Outcomes of Durable Mechanical Circulatory Support in Myocarditis: Analysis of the International Society for Heart and Lung Transplantation Registry for Mechanically Assisted Circulatory Support Registry.

ASAIO J 2021 Mar 22. Epub 2021 Mar 22.

From the Harrington Heart and Vascular Institute, University Hospitals Cleveland Medical Center, Cleveland, Ohio Department of Surgery, The University of Alabama at Birmingham, Birmingham, Alabama Department of Cardiology, Advanced Heart Failure and Transplant Cardiology, Henry Ford Health System, Detroit, Michigan Division of Cardiovascular Sciences, University of South Florida, Tampa, Florida Deutsches Herzzentrum Berlin, Berlin, Germany Department of Transplantation, National Cerebral and Cardiovascular Center, Osaka, Japan Department of Cardiothoracic & Vascular Surgery, Newcastle/Freeman Hospital, UK, Newcastle, United Kingdom Alfred Heart Center, Melbourne, Victoria, Australia Department of Cardiovascular Surgery, Montefiore Medical Center, Bronx, New York.

Myocarditis can be refractory to medical therapy and require durable mechanical circulatory support (MCS). The characteristics and outcomes of these patients are not known. We identified all patients with clinically-diagnosed or pathology-proven myocarditis who underwent mechanical circulatory support in the International Society for Heart and Lung Transplantation Registry for Mechanically Assisted Circulatory Support registry (2013-2016). The characteristics and outcomes of these patients were compared to those of patients with nonischemic cardiomyopathy (NICM). Out of 14,062 patients in the registry, 180 (1.2%) had myocarditis and 6,602 (46.9%) had NICM. Among patients with myocarditis, duration of heart failure was <1 month in 22%, 1-12 months in 22.6%, and >1 year in 55.4%. Compared with NICM, patients with myocarditis were younger (45 vs. 52 years, P < 0.001) and were more often implanted with Interagency Registry for Mechanically Assisted Circulatory Support profile 1 (30% vs. 15%, P < 0.001). Biventricular mechanical support ( biventricular ventricular assist device [BIVAD] or total artificial heart) was implanted more frequently in myocarditis (18% vs. 6.7%, P < 0.001). Overall postimplant survival was not different between myocarditis and NICM (left ventricular assist device: P = 0.27, BIVAD: P = 0.50).

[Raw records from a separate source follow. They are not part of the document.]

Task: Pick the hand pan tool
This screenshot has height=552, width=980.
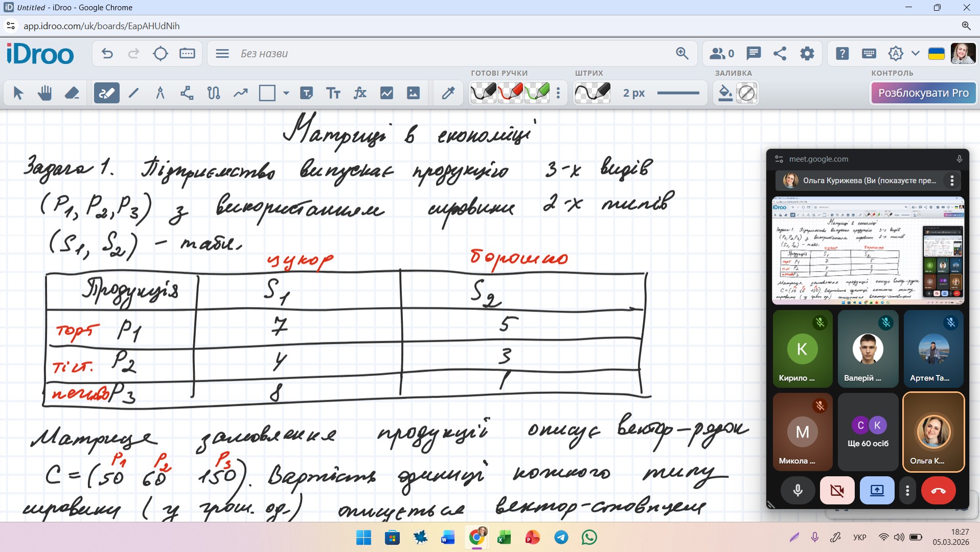Action: pos(44,93)
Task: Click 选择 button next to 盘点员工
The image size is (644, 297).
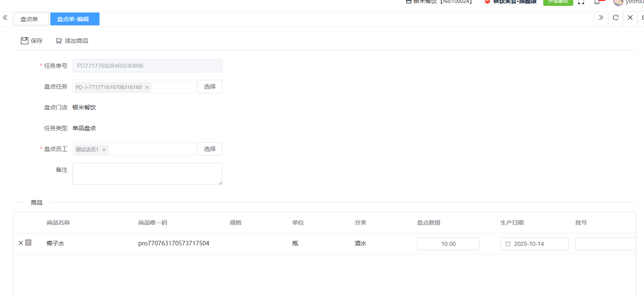Action: 209,149
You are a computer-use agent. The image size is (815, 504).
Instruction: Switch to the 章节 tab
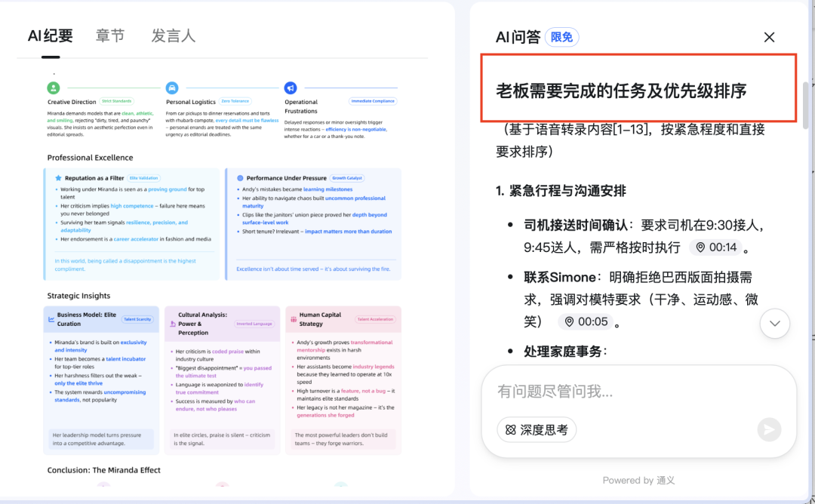coord(110,35)
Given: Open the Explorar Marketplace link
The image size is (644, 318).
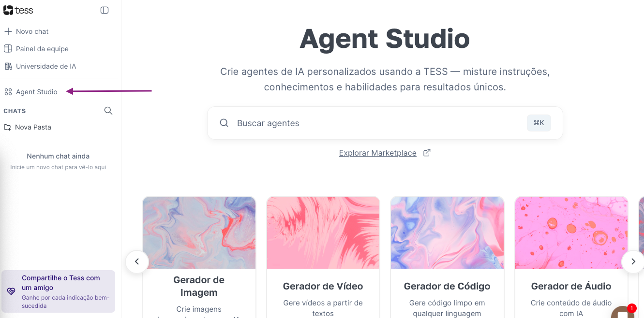Looking at the screenshot, I should click(377, 153).
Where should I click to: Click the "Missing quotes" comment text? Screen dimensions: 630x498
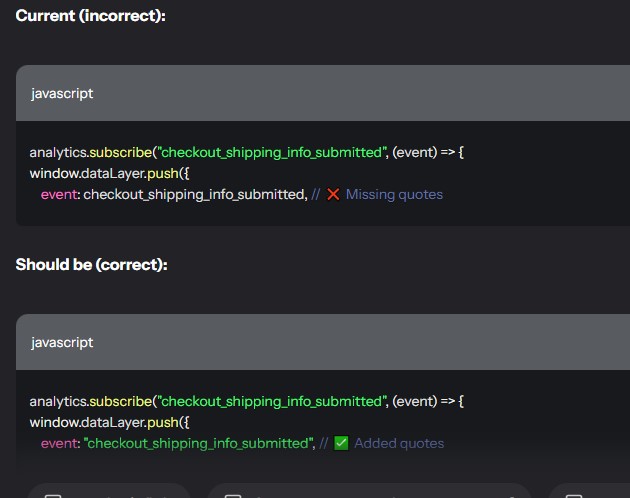[x=394, y=194]
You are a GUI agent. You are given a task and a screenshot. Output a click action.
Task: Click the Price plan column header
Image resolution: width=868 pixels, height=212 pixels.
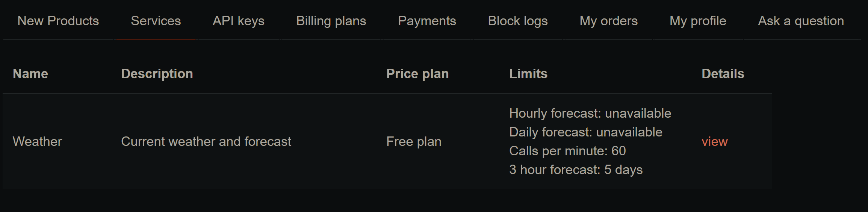417,74
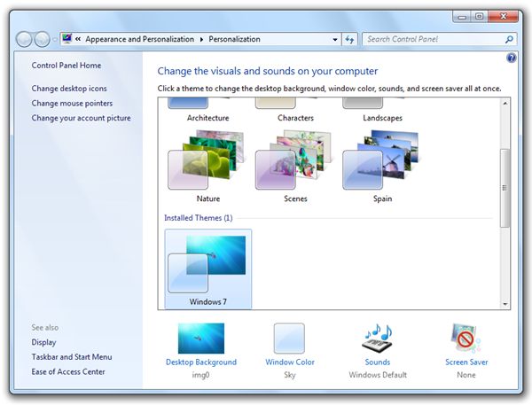532x405 pixels.
Task: Click the Sounds musical notes icon
Action: (377, 339)
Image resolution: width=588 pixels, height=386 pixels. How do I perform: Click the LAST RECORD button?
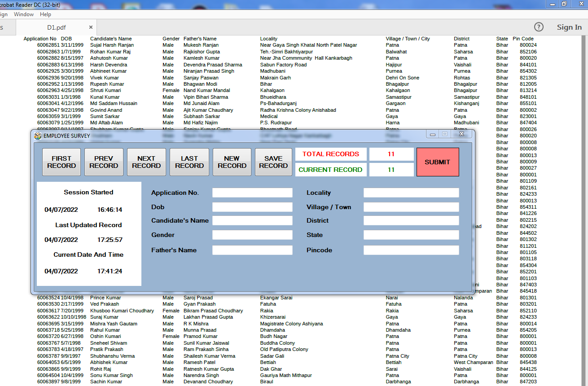pyautogui.click(x=189, y=162)
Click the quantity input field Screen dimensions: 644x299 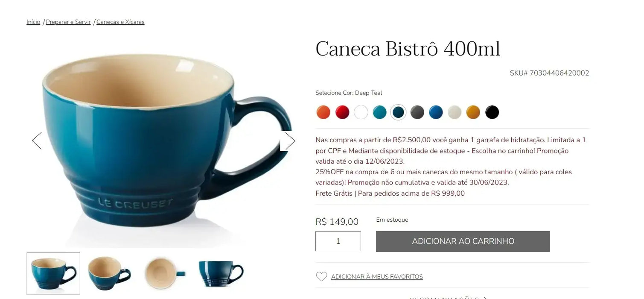coord(338,241)
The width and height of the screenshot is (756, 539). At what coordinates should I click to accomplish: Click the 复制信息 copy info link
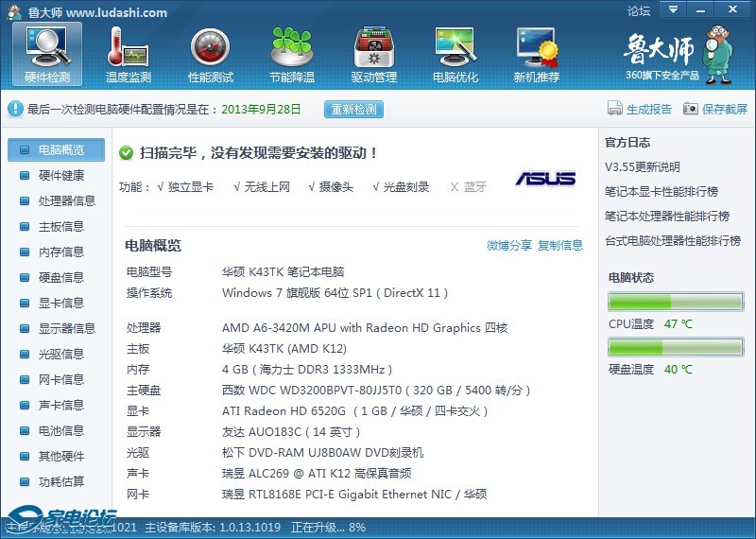point(560,246)
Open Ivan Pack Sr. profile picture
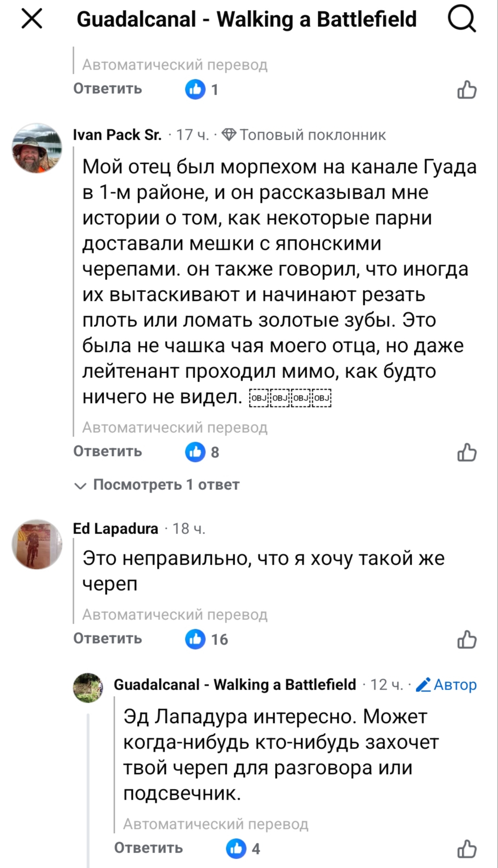Viewport: 498px width, 868px height. (37, 148)
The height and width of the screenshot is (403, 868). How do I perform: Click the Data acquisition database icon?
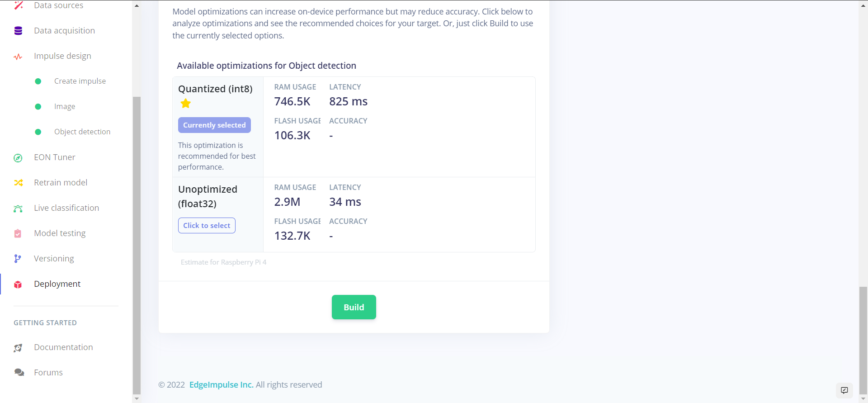point(18,31)
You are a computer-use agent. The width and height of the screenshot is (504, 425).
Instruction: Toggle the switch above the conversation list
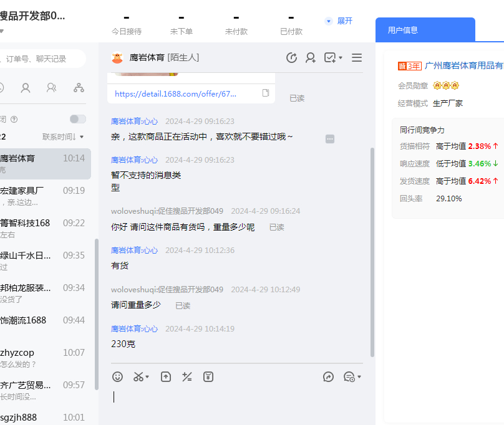pos(78,119)
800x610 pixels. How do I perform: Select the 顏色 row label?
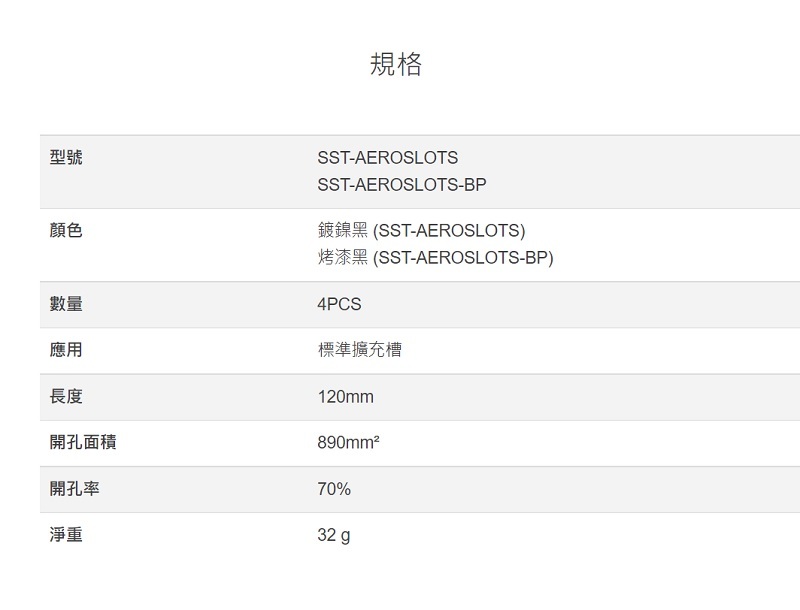click(x=66, y=231)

The proportion of myocarditis patients that have recovered by 12 months postimplant was significantly higher in myocarditis compared to that of NICM (5% vs. 1.7%, P = 0.0003). Adverse events (bleeding, infection, and neurologic dysfunction) were all lower in the myocarditis than NICM. In conclusion, although myocarditis patients who receive durable MCS are sicker preoperatively with higher needs for biventricular MCS, their overall MCS survival is noninferior to NICM. Patients who received MCS for myocarditis are more likely than NICM to have MCS explanted due to recovery, however, the absolute rates of recovery were low.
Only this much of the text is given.